Spectral gap with polynomial rate for Weil-Petersson random surfaces
Will Hide, Davide Macera, Joe Thomas
TL;DR
This work addresses the spectral-gap problem for random closed hyperbolic surfaces in the Weil-Petersson model as genus $g$ grows. It develops a robust framework that combines the polynomial-method-based approach for strong convergence with Selberg trace formula techniques and new, effective large-genus expansions of Weil-Petersson volumes, to control spectral statistics of the Laplacian $\Delta$ via $f(\sqrt{\Delta-\tfrac14})$. The authors prove a near-optimal bound: $\lambda_1(X)\ge\tfrac14 - O(g^{-c})$ with high probability, thereby extending and giving a new proof of prior near-optimal results (notably Anantharaman–Monk) in the WP-random setting. The key contributions include an explicit, Gevrey-class expansion for WP-volume-related trace moments, a precise error-control scheme for moments of $f(\sqrt{\Delta-\tfrac14})$, and a rigorous path from geometric-volume asymptotics to spectral-gap statements.

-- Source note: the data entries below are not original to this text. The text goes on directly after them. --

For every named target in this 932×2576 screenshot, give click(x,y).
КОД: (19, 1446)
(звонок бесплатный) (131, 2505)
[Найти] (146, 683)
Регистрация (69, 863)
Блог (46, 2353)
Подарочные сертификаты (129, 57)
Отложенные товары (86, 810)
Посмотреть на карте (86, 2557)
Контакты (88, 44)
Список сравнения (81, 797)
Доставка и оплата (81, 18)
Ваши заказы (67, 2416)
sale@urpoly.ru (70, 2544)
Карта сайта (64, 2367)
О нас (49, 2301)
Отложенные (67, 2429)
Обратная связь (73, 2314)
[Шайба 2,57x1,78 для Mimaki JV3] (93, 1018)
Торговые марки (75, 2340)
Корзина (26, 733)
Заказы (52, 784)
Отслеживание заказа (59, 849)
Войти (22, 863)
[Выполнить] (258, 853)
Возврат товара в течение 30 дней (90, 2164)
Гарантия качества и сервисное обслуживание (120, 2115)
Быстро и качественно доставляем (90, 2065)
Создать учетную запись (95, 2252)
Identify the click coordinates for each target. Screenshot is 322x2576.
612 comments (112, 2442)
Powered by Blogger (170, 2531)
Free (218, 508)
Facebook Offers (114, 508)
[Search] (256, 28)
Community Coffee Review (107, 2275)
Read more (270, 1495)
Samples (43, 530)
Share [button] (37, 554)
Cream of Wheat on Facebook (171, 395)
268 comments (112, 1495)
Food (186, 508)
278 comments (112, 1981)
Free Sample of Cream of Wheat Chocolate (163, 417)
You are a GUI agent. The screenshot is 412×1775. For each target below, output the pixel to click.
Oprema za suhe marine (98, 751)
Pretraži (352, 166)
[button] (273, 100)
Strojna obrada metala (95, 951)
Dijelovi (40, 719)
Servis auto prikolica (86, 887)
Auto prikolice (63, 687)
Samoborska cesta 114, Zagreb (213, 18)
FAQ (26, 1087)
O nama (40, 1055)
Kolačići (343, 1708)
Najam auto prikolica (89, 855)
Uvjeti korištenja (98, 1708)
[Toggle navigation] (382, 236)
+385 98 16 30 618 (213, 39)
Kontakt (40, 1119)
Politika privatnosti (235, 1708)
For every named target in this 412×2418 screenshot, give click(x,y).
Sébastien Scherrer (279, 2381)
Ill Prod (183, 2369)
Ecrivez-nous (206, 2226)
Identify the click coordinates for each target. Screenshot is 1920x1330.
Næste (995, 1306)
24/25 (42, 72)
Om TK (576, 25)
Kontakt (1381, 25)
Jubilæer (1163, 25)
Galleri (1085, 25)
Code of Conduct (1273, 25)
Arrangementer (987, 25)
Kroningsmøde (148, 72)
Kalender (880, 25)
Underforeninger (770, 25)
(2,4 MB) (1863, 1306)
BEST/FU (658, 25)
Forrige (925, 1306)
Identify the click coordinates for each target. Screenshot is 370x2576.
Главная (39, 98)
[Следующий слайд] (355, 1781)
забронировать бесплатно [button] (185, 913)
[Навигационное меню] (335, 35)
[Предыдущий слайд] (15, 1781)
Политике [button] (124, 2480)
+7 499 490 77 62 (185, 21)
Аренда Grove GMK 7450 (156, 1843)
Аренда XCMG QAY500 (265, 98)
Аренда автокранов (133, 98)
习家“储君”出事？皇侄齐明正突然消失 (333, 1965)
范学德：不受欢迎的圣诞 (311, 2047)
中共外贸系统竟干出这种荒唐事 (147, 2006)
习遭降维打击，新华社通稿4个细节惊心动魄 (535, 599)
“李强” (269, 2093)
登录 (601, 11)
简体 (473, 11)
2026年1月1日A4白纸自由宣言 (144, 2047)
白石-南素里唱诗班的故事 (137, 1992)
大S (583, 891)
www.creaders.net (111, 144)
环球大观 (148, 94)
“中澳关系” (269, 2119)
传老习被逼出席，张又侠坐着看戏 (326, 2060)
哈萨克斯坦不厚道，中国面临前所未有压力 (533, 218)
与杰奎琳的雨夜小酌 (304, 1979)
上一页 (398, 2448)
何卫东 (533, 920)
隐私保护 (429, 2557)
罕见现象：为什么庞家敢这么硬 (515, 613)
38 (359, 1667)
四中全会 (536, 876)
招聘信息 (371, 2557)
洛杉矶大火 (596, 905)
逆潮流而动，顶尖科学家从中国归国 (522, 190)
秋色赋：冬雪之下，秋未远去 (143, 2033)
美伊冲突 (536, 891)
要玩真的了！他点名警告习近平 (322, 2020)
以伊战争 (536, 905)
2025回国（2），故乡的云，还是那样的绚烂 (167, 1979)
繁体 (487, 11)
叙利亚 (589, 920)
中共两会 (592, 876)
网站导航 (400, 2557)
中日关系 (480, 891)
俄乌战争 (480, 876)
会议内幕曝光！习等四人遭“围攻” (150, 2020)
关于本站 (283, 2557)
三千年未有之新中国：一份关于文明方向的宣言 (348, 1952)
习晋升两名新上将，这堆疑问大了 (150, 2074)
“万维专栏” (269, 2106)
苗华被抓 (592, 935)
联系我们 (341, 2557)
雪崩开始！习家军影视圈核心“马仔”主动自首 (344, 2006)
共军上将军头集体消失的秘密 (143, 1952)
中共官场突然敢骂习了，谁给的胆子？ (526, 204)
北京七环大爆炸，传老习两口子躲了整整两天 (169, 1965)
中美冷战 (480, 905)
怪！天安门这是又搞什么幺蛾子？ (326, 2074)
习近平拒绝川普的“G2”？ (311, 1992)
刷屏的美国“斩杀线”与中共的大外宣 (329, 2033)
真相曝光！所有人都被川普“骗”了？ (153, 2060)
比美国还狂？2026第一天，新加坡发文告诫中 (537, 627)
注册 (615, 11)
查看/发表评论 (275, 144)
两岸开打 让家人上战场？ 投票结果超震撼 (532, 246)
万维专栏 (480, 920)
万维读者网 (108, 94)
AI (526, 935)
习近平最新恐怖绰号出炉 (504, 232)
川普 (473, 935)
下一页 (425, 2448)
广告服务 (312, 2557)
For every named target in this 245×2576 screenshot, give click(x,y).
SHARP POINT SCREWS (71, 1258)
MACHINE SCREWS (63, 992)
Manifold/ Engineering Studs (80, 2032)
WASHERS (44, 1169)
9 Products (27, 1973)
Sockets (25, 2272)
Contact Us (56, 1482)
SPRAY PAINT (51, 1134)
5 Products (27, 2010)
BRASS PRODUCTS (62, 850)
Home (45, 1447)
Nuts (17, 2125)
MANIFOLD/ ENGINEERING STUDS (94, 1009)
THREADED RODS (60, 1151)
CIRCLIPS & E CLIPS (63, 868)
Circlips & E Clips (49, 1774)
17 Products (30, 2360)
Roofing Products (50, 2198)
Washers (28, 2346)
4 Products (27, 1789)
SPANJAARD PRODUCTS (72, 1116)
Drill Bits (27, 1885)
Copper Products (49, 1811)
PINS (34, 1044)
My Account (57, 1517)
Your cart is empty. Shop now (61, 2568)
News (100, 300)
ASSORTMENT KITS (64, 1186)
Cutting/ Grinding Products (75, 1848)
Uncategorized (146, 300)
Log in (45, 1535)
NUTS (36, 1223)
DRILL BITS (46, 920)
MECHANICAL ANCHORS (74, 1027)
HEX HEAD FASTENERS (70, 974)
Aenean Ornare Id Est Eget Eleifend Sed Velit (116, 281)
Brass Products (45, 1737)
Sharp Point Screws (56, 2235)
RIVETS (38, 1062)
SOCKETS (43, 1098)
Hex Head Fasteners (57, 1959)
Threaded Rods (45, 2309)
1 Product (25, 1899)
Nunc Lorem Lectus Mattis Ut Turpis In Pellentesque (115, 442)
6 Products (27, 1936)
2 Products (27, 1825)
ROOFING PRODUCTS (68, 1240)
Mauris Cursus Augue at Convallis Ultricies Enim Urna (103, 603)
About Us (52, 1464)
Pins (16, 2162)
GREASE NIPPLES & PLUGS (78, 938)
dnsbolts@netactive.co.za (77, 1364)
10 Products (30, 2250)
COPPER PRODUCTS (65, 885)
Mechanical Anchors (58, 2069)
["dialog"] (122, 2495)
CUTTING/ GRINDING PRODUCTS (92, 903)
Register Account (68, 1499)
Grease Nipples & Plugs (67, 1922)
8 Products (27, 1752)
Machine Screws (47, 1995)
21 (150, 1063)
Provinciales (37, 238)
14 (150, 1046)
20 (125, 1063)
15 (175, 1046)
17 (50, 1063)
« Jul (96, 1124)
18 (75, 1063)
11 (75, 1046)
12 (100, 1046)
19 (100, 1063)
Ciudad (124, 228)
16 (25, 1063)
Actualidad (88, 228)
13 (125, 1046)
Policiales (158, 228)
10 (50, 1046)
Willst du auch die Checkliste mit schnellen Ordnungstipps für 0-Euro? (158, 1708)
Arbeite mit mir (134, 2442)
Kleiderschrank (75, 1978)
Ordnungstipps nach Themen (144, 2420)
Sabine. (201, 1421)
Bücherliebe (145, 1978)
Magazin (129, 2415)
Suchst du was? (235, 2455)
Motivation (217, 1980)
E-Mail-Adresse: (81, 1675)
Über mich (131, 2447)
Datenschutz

Taken together, the results illuminate the interplay between random geometry, spectral theory, and probabilistic strong-convergence methods, with potential implications for understanding fluctuations and universal spectral statistics in random hyperbolic surfaces.
Abstract
We show that there is a constant $c>0$ such that a genus $g$ closed hyperbolic surface, sampled at random from the moduli space $\mathcal{M}_{g}$ with respect to the Weil-Petersson probability measure, has Laplacian spectral gap at least $\frac{1}{4}-O\left(\frac{1}{g^{c}}\right)$ with probability tending to $1$ as $g\to\infty$. This extends and gives a new proof of a recent result of Anantharaman and Monk proved in the series of works [2,3,5,4,6]. Our approach adapts the polynomial method for the strong convergence of random matrices, introduced by Chen, Garza-Vargas, Tropp and van Handel [19], and its generalization to the strong convergence of surface groups by Magee, Puder and van Handel [41], to the Laplacian on Weil-Petersson random hyperbolic surfaces.